Prompt → From top to bottom, return the records that follow exactly.

Data listing →
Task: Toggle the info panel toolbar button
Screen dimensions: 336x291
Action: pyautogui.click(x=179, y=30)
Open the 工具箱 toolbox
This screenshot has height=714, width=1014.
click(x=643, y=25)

Result of the task →
Task: Toggle the info panel toolbar button
Screen dimensions: 336x291
Action: pyautogui.click(x=179, y=30)
Open the 工具箱 toolbox
This screenshot has height=714, width=1014.
click(x=643, y=25)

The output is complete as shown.